Gianfranco Jannuzzo, al mezzogiorno dei suoi sessantasette anni, appare in forma smagliante al Palazzo Cutore di Aci Bonaccorsi.
Su quel palco l’attore ha portato in scena la commedia “Siciliano per caso?”, scritta insieme ai due co-autori D’Alessandro e Lolli, che ha riscosso, nel corso degli anni, un buon successo in tutta Italia.
Lo spettacolo racconta le disavventure del povero, in tutti i sensi, Giovannino Patarizzuti, membro di una numerosissima famiglia siciliana, che si vedrà costretto a vagare in giro per l’Italia alla ricerca di fortuna. Le vicende partono però dal fittizio borgo di Saponara Marittima, che Jannuzzo identifica come Agrigento, sua città natale, a cui l’attore ha dedicato un libro fotografico dal titolo “Gente mia”, che racconta, rigorosamente in bianco e nero, il centro storico di quella che fu anche la città del grande Luigi Pirandello; alcuni di questi scatti fungono da sfondo durante la messa in scena dello spettacolo.
“Siciliano per caso?” è una commedia tanto basata sul luogo comune quanto vogliosa di esorcizzare certi preconcetti che ancora esistono, seppur in maniera meno eclatante, in tutta Italia. Sono numerose ed eterogenee le differenze, le contraddizioni e i compromessi a cui Jannuzzo dà vita saltando da un’inflessione all’altra e facendo ridere di gusto. Quello di Giovannino è un viaggio della speranza che lo mette di fronte a diverse realtà, facendogli vivere scene tragicomiche, tra un panino troppo piccante in Calabria e un suocero antimeridionale che prova a renderlo “più settentrionale”; in particolar modo, riguardo la Sicilia, vengono raccontati tanti dettagli più o meno grotteschi legati alle radici del folclore siculo, a cui Jannuzzo si sente romanticamente legato.
Sceso dal palco, Gianfranco Jannuzzo non ci tiene a prendersi troppo sul serio; è un uomo che ha conservato una smisurata dose di umiltà e che, ancora oggi, dopo tanti anni di onorate fatiche, si sente un privilegiato nel praticare la nobile arte della recitazione e non manca di sottolinearlo.
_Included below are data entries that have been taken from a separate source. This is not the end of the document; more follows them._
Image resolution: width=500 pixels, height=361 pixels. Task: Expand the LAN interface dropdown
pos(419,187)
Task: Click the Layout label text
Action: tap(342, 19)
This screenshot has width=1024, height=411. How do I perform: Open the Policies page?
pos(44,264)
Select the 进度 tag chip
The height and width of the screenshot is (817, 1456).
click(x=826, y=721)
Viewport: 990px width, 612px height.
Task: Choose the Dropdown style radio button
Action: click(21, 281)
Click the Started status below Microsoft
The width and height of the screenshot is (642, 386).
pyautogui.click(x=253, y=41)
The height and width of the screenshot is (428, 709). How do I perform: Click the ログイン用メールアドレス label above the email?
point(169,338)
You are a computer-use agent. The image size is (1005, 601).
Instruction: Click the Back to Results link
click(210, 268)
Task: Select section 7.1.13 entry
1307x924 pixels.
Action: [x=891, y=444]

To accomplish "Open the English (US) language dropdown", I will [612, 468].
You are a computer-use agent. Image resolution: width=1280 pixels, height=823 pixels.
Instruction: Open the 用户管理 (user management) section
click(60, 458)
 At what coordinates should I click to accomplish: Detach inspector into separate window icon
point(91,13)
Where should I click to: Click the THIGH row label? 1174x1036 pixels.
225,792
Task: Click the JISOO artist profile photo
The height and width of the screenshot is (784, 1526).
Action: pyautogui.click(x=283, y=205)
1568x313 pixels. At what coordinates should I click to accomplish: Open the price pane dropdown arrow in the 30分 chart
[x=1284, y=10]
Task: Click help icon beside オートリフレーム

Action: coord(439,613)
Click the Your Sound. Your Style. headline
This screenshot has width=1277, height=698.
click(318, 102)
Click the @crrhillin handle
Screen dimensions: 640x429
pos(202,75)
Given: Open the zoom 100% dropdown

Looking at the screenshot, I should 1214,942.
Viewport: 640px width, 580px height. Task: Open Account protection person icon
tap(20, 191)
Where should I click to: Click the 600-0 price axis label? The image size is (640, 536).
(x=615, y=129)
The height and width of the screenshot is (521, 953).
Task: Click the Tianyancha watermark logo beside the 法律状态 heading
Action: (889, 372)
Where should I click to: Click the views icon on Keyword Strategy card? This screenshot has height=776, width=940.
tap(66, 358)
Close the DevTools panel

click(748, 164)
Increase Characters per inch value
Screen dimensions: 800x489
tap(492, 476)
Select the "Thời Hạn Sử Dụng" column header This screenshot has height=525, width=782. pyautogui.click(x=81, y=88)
Il termine “carriera” non gli piace, sembra sottintendere un professionista senza scrupoli, uno di quelli che farebbe buon viso a cattivo gioco pur di raggiungere i suoi obiettivi, cosa che lui non ha mai voluto essere.
Sin dal suo trasferimento a Roma, all’età di dodici anni, cui seguiranno gli studi al Laboratorio di Esercitazioni Sceniche diretto da Gigi Proietti, ha capito che la “trasparenza” sarebbe stata sua alleata; “se non sei trasparente sul palco il pubblico se ne accorge”, dichiara l’attore agrigentino, “non mi hanno mai fischiato, fortunatamente”. L’amore per l’intrattenimento sembrava averlo nel DNA sin da bambino; “all’età di cinque anni, mi trovavo a Lugano, c’era un’orchestra che suonava e chiesi loro se avrei potuto cantare una canzone per i miei genitori”; amore che, nel corso degli anni, non poteva far altro che crescere a dismisura; “credo che per noi siciliani ci sia un’esigenza nell’essere al centro dell’attenzione, ma non fine a se stessa, bensì per far stare bene gli altri”, continua Jannuzzo, “non tanto perché è gratificante ma perché è bello che le persone vicine a me si divertano, si sentano a proprio agio”.
Infine, quando viene interpellato sull’argomento “felicità”, la definisce un’emozione legata al momento in cui la si prova; “felicità è una parola un po’ cretina anche se non dovremmo mai vergognarci di rincorrerla”, dice Jannuzzo, “è la ricerca di ciò che si sa fare molto bene, è un’armonia, è la propria vocazione”; “se hai del talento e non lo coltivi sei un’imbecille. Se invece possiedi del talento e hai la fortuna, la costanza, la serietà per coltivarlo, allora si va avanti come dovrebbe accadere”; “le rarissime volte che non sono così critico con me e vedo che il pubblico è contento di ciò che ho fatto, mi sento moderatamente soddisfatto: c’è sempre qualcosa che avrei potuto fare diversamente. È una piccola molla per fare sempre meglio, per trovare nuovi stimoli”.
Grazie a Gianfranco Jannuzzo, da parte della redazione Weblombardia per averci accolto nel suo camerino per una chiacchierata e al direttore del Teatro Stabile di Acireale dr. Rosario Madaudo per aver permesso che questo avvenisse.